The river is characterized by being relatively long and more narrow than other river systems. This river system is divided into two (2) main parts in the upper half of the catchment. Alma Lake is the headwater lake of the main river and the Pleasant River system runs into the large Molega Lake before it joins with the main river system just upstream of Ponhook Lake.
The Medway River’s storied salmon fishing heritage associates with the village of Ponoque which became Greenfield in 1850. Previous to 1883 the only connection the village had with the outside world was via the Medway River or coach from Liverpool.
Many sport fishermen began coming to the Medway prior to 1900 and were taken in as boarders by locals.
The Maple Leaf Hotel as it was named by Boardman Hunt when purchased around 1900 became a must destination for salmon enthusiasts for many years.
In 1926 the Freeman House opened for business and continued the salmon fishing traditions that had become legendary on the Medway. Mr. Lew Freeman spent his whole life on the Medway River. He started at the Freeman House in nineteen hundred twenty six (1926) and stayed until nineteen hundred forty four (1944).

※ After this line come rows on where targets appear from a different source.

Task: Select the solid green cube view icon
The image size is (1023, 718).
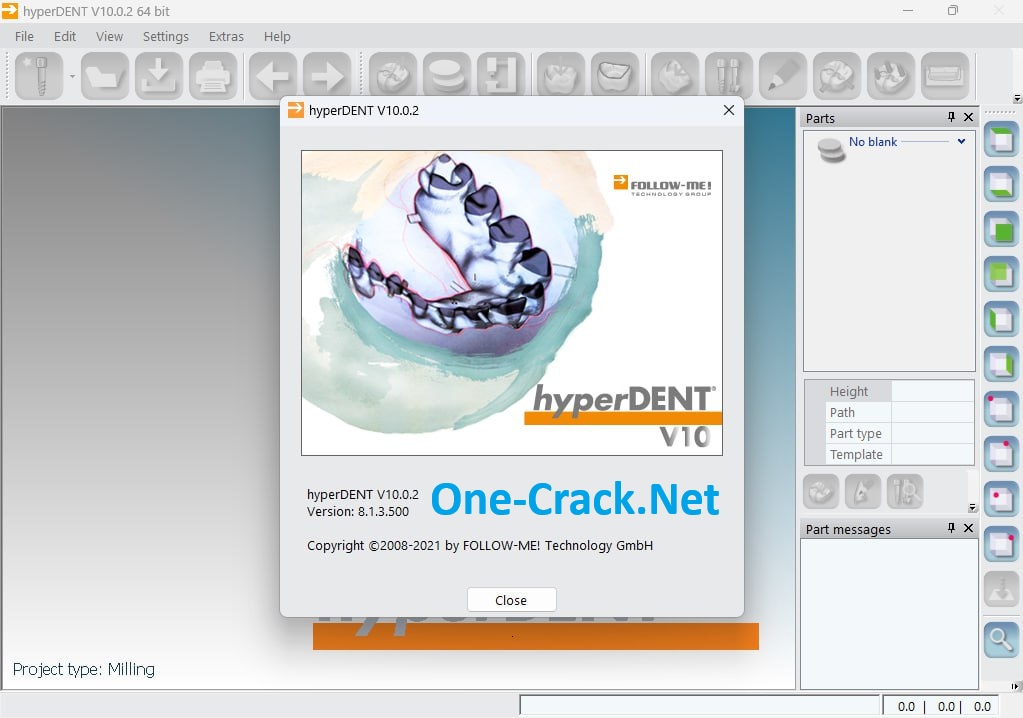Action: (x=1001, y=229)
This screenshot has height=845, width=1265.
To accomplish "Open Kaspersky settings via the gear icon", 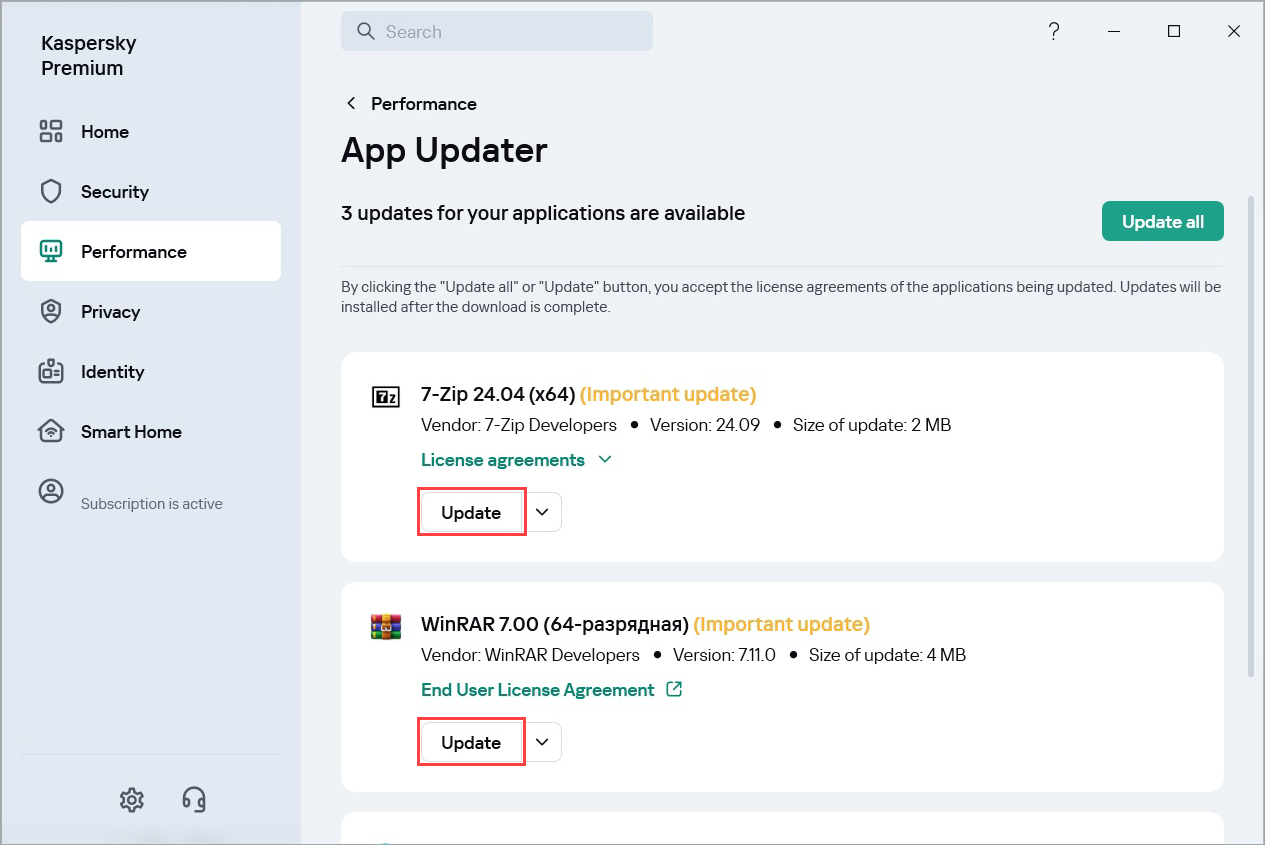I will [131, 799].
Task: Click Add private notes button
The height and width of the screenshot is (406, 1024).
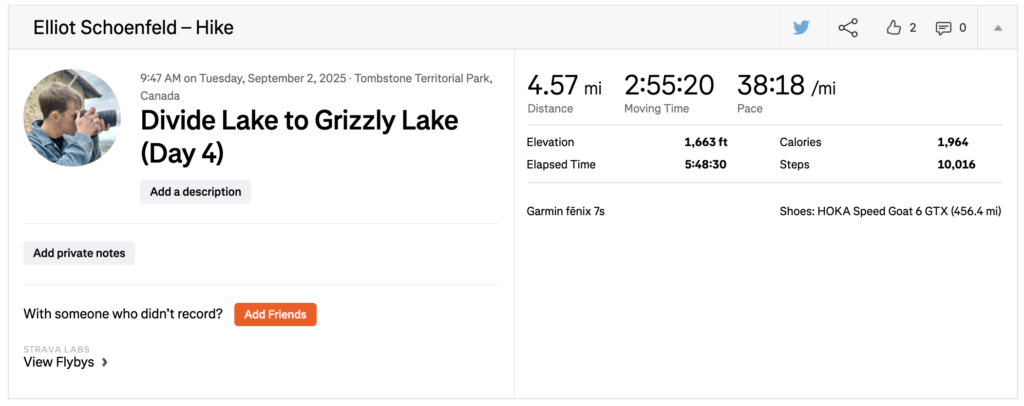Action: pos(79,253)

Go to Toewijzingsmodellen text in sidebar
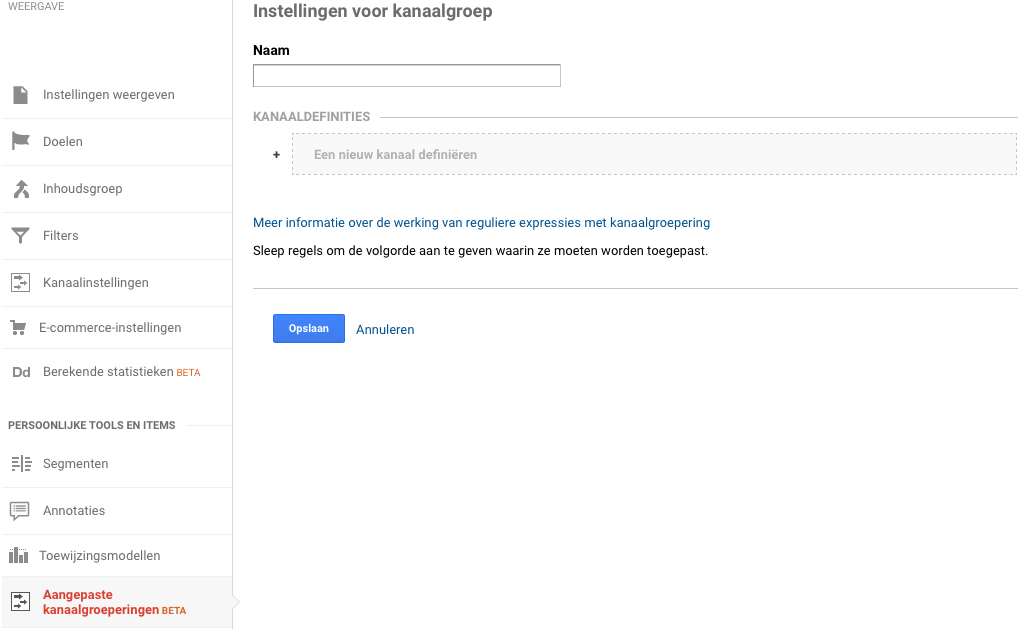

The clientele, mostly American, came to fish Atlantic salmon and trout. There were about eighteen (18) to twenty (20) guides involved with the hotel.
Over the years, several lodges and cabins were built in the area driven by the great salmon fishing, helping to create a vibrant economy.
This statement from the book titled Markland or Nova Scotia by Robert R. McLeod published by the Markland Publishing Company in nineteen hundred three (1903) says it all about the river at the time – “On the Port Medway River, Queens County, there is probably the best salmon fishing in the province from the mouth upward some twelve (12) miles to Greenfield where there is a pretty village at the foot of Ponhook Lake.”
One cannot mention the Medway River without speaking of Harry Freeman. Harry, a lumberman and a scientist, devoted much of his life to the enhancement of the Medway River and the Greenfield area. He was recognized internationally as a scientist and developed laboratory research methods still in use today, and pioneered in studies of fish health, particularly that of the Atlantic Salmon.